Problem description: Strip out the pictures and output each remaining line of the data word for word.

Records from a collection
- - - -

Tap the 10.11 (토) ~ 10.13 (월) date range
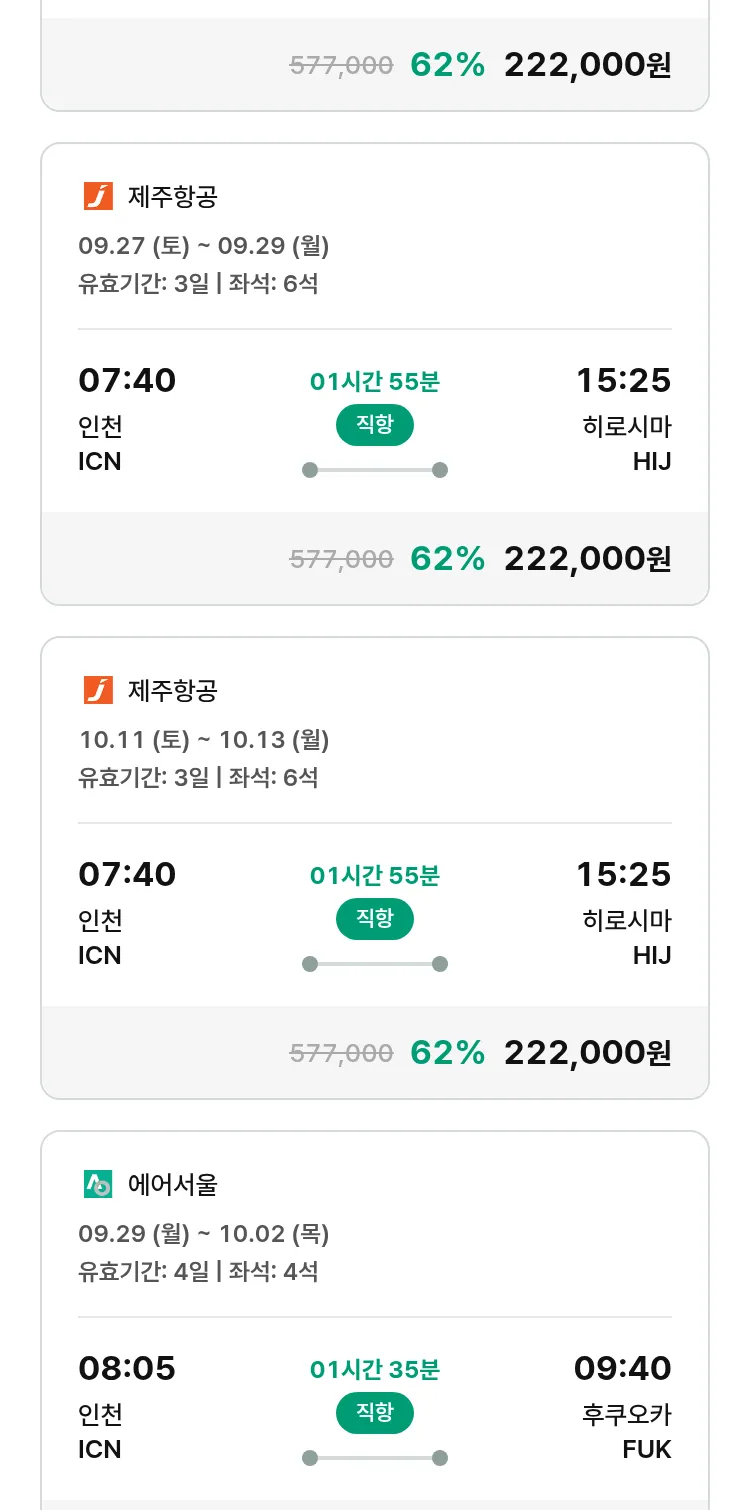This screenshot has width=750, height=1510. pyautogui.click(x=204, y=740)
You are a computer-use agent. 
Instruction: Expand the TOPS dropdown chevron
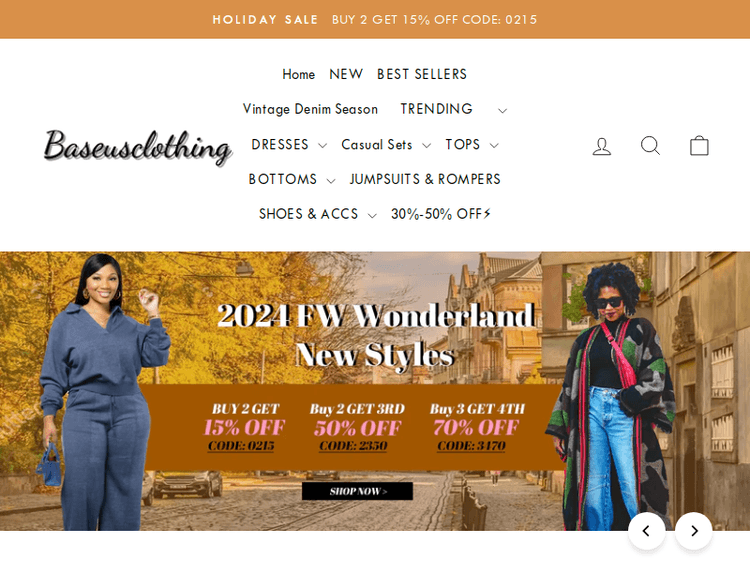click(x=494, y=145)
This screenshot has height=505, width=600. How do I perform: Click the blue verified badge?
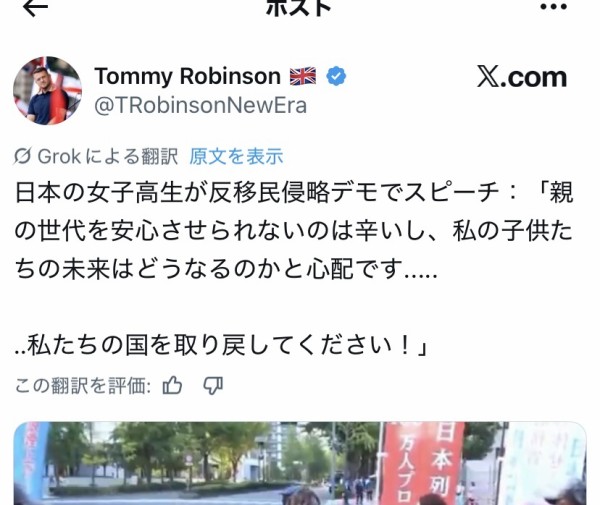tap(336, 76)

- - - -

Solution for this task:
Tap the 10.11 (토) ~ 10.13 (월) date range
This screenshot has width=750, height=1510. pyautogui.click(x=204, y=740)
You are a computer-use agent. 
Instruction: Expand the TOPS dropdown chevron
click(x=494, y=145)
This screenshot has height=505, width=600. How do I perform: Click the blue verified badge?
tap(336, 76)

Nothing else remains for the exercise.